Required task A
List every required textbook named on the Kant course page.
Required task B
According to the Kant course page, who may take the pro-seminar?

Time:        Weds 1:00pm--3:50pm
Location:  Department seminar room (H&SS) 7077 [map]

Required textbooks

Kant, Prolegomena (Cambridge UP)
Kant, Groundwork (Cambridge UP)
Kant, Critique of the Power of Judgment (Cambridge UP)

Course description

This year's pro-seminar will focus on learning and evaluating Kant's system of philosophy.  We will read and discuss (in this order) all of his /Prolegomena/ and his /Groundwork/, and large portions of his /Critique of the Power of Judgment/ -- as well as a few other brief selections.

The course will aim, first, to give a solid introduction to a still widely influential viewpoint on several core areas in philosophy (metaphysics, epistemology, semantics, ethics, action theory, aesthetics, philosophy of science, philosophy of religion, etc.); second, to give an example of what is involved in attempting to formulate a complete and consistent philosophical system; third, to give a firsthand sense for what it's like to do philosophy through the history of philosophy; and finally, to provide an opportunity to practice engaging regularly in public philosophical discussion, both in class and in writing.

Prerequisite: first-year graduate student in the Philosophy department.

Given records
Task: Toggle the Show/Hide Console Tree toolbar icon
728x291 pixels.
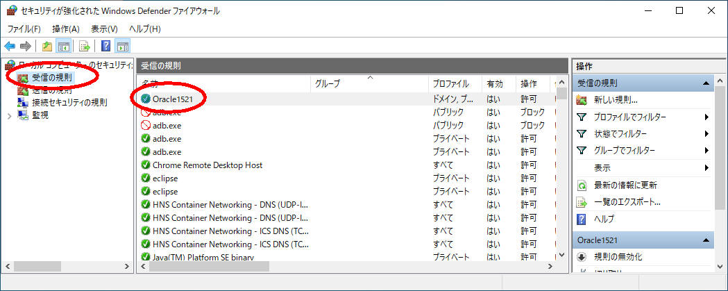Action: coord(63,47)
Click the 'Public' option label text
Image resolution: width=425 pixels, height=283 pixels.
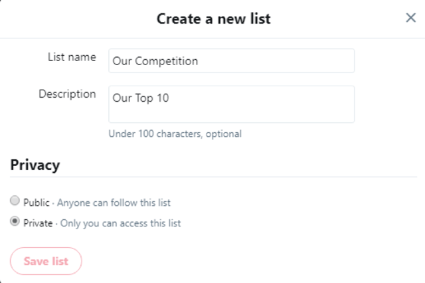point(37,203)
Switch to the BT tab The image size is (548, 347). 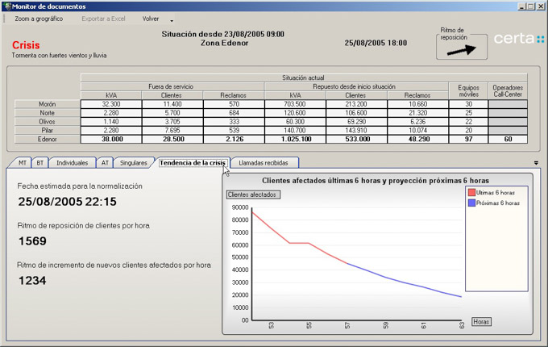(40, 163)
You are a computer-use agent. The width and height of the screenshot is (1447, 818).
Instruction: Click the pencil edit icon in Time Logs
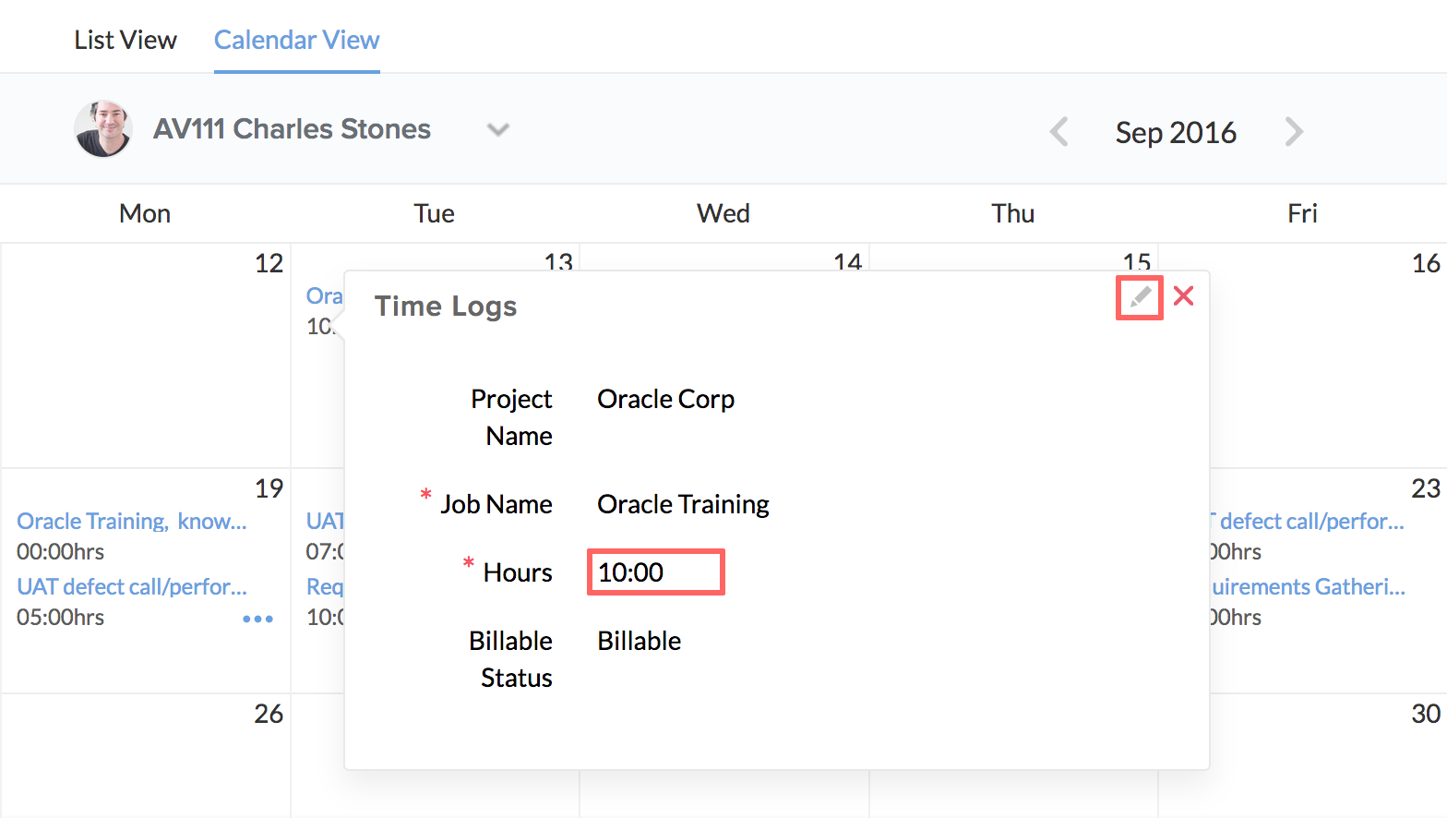pyautogui.click(x=1140, y=297)
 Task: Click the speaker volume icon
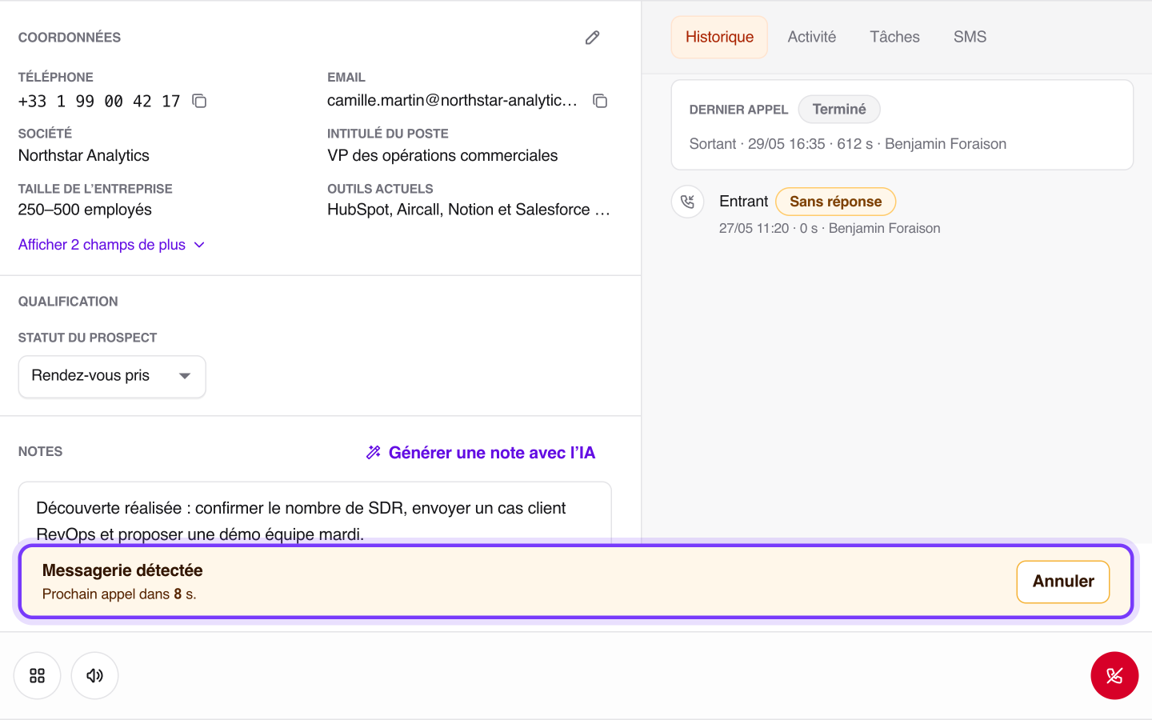94,676
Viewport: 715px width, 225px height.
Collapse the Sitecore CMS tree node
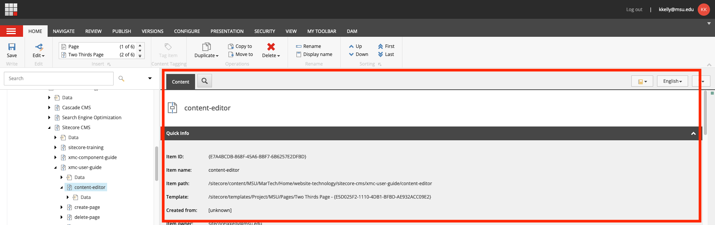49,128
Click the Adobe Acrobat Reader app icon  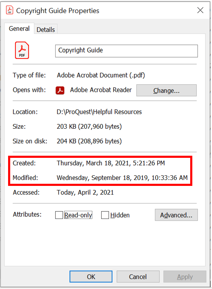(60, 90)
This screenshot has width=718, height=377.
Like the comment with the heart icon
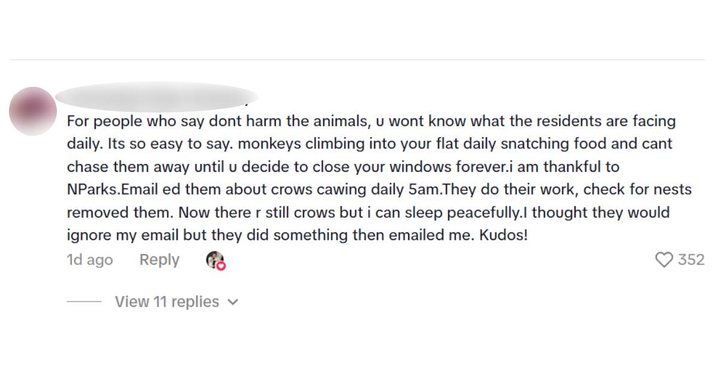tap(664, 260)
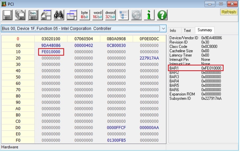Switch to word 16bit view
The width and height of the screenshot is (240, 152).
click(x=97, y=15)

Written solution A
Kant, Prolegomena (Cambridge UP)
Kant, Groundwork (Cambridge UP)
Kant, Critique of the Power of Judgment (Cambridge UP)

Written solution B
First-year graduate students in the Philosophy department.